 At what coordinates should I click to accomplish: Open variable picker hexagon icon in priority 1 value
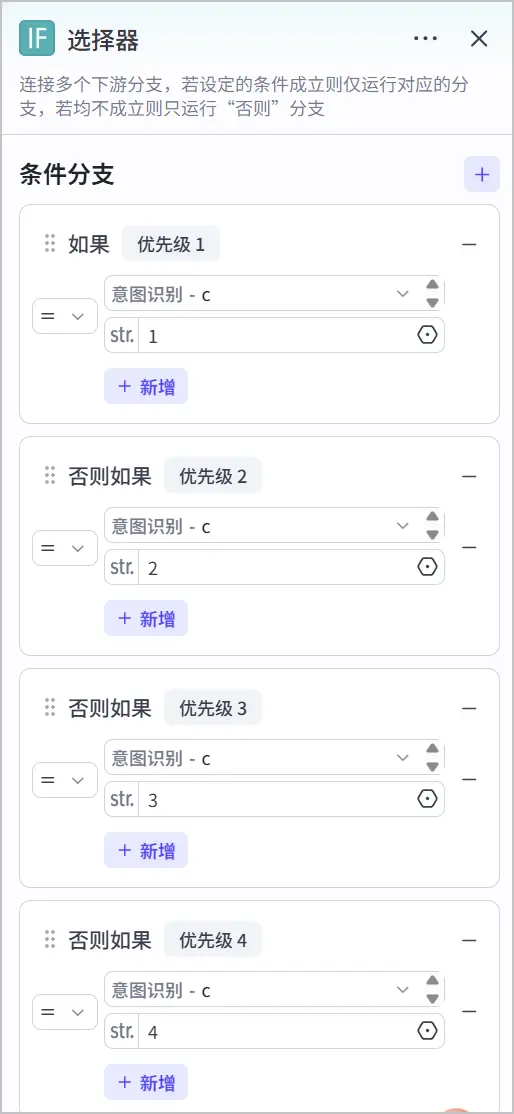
..............................
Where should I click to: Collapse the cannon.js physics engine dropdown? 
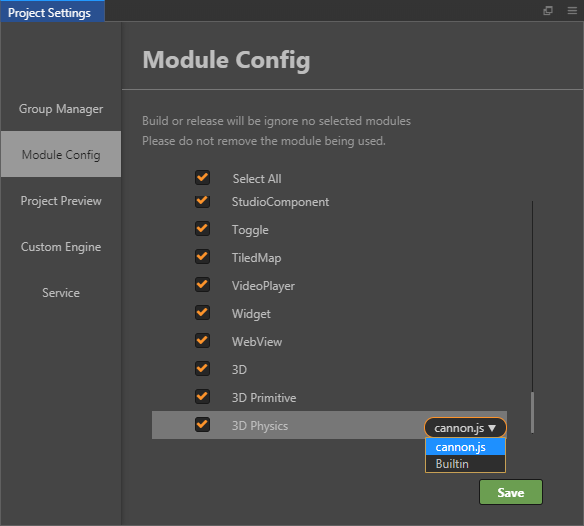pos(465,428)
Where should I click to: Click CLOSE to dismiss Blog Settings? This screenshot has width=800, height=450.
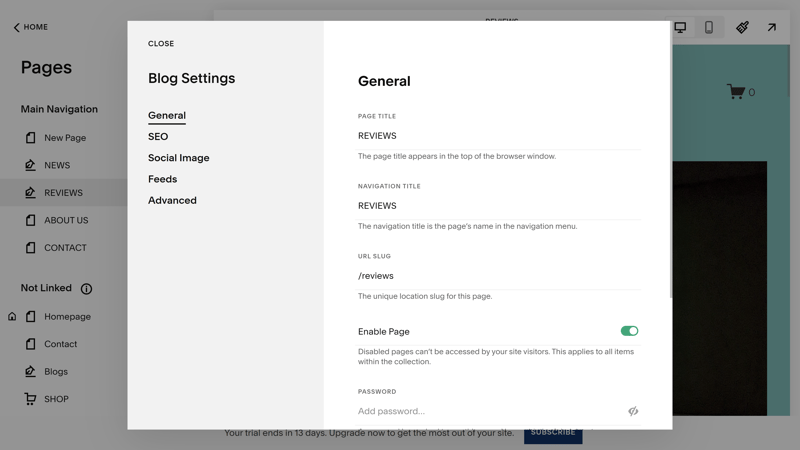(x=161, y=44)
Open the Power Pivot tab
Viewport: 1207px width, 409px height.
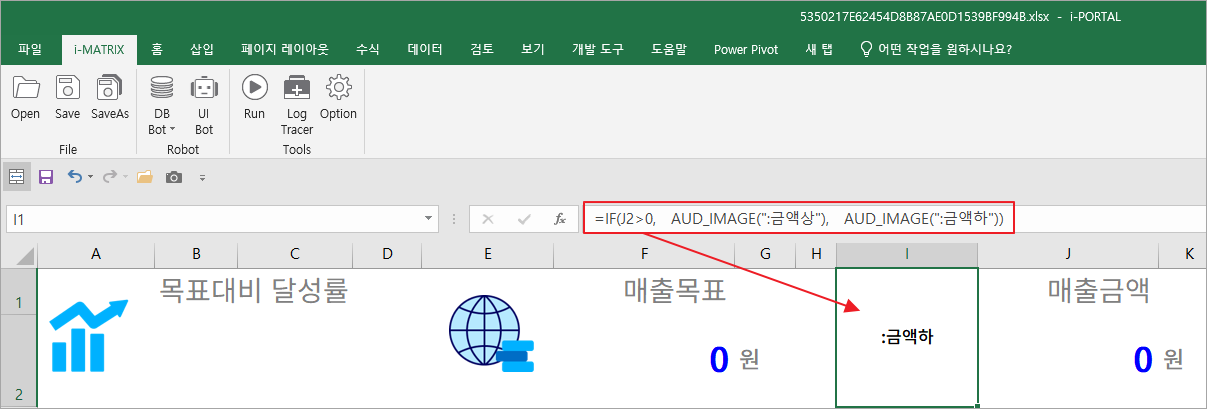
..............................
● WHAT YOU SHOULD DO:
Filter the records above for lines containing the word "Open", and copy those lines.

● RESPONSE TO THE EXERCISE:
 At what coordinates should I click to accomplish: Open variable picker hexagon icon in priority 1 value
Open the Power Pivot tab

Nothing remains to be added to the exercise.